A year and a half ago, Jim Nantz played in a charity golf outing at Monterey Peninsula Country Club with CBS colleague Sellers Shy, who was in town doing a site survey. They were grouped with budding PGA Tour star Maverick McNealy and, playing from the tips, Shy contributed seven birdies and shot 67.
“After about the 4th or 5th hole,” Nantz recalled, “Maverick came over to me and said, ‘What exactly does he do again?’”
Don’t fret, Maverick, because Shy recently took over one of the few jobs in golf that might be harder to attain than a Tour card. Shy, 49, became the third lead producer in the storied 64-year history of CBS golf coverage—following Frank Chirkinian, the godfather of televised golf, and Lance Barrow.
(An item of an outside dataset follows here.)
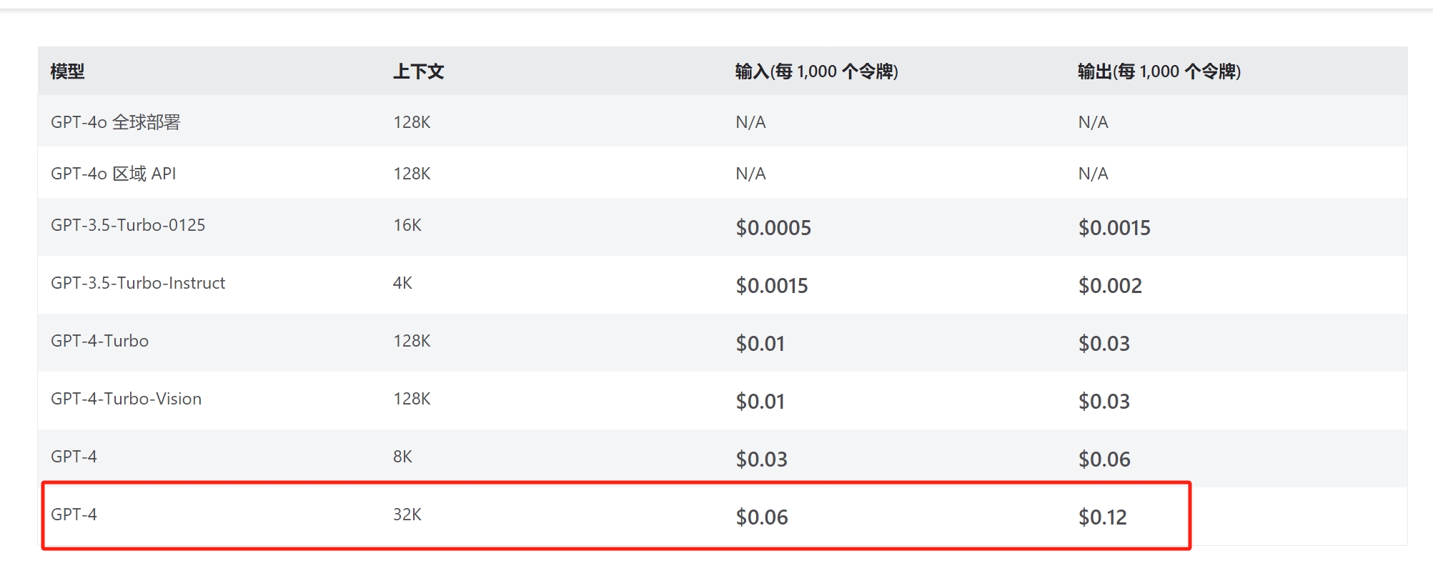This screenshot has width=1433, height=581.
Task: Click the 输入(每 1,000 个令牌) column header
Action: tap(816, 71)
Shy has seemingly been grooming for this role ever since he volunteered as a 14-year-old to be a runner for what was then his hometown’s only professional franchise, the Danny Thomas Memphis Classic.
From his annual one-week gig, he became a member of the CBS family, serving as Chirkinian’s runner and learning at the feet of Ken Venturi, Pat Summerall, and Bob Drum. He even took a month off from college to cover the ski jump at the 1994 Winter Olympics in Lillehammer, Norway. Since being hired full-time in 1997, Shy has covered NFL and SEC football while spanning the entire era of Tiger Woods.
But Shy also was mentored by another legend, threetime major champion Dr. Cary Middlecoff, who was the original 18th-hole analyst for CBS and spent his latter days at Memphis Country Club, a Donald Ross course where Shy first fell for the game. Middlecoff watched the youngster hit balls and took a liking to him. “We have a fence on the range and he’d make me hit it low, under the top bar of the fence,” Shy recalls. When Middlecoff passed away in 1998, he instructed the club to give Shy his locker. “I think about him every time I put my shoes in there,” Shy says.
Under Middlecoff’s tutelage, Shy became a two-time Memphis high school golfer of the year and threetime Tennessee State Amateur qualifier. He played in two Junior World Golf Championships at Torrey Pines in 1987 and 1989, but he realized he didn’t have the game to match one of his fellow competitors, a hotshot lefthander named Phil Mickelson, who even Shy’s father went to catch a glimpse of, abandoning his son in the middle of his round at Torrey.
“It was quite humbling and a wakeup call that a career behind the scenes was the route I needed to take and not the PGA Tour,” Shy says.
Middlecoff steered Shy to Ole Miss, his alma mater, but rather than walk on the golf team Shy shifted to broadcast journalism. Once out of school, he worked up the CBS ladder from graphics editor to replay producer to associate director and producer and now the top spot.
Shortly after landing his dream job, Shy drafted a five-page blueprint to improve CBS’s golf coverage with ideas both big and small: from a permanent leaderboard bug in the lower-right corner of the screen to refreshing the opening music, to the use of drone footage and blimp shots in never-before-seen ways. He’s also added a rotating cast of full-time rules officials to the announce team and emphasized showing more live golf. His debut came in one of those full-circle moments, back in January at Torrey Pines where his Tour aspirations fizzled long ago. But he’s settling in nicely doing the next-best thing.
“What I love,” he says, “is that the adrenaline rush you get doing live television gives you a feeling similar to trying to win a tournament.”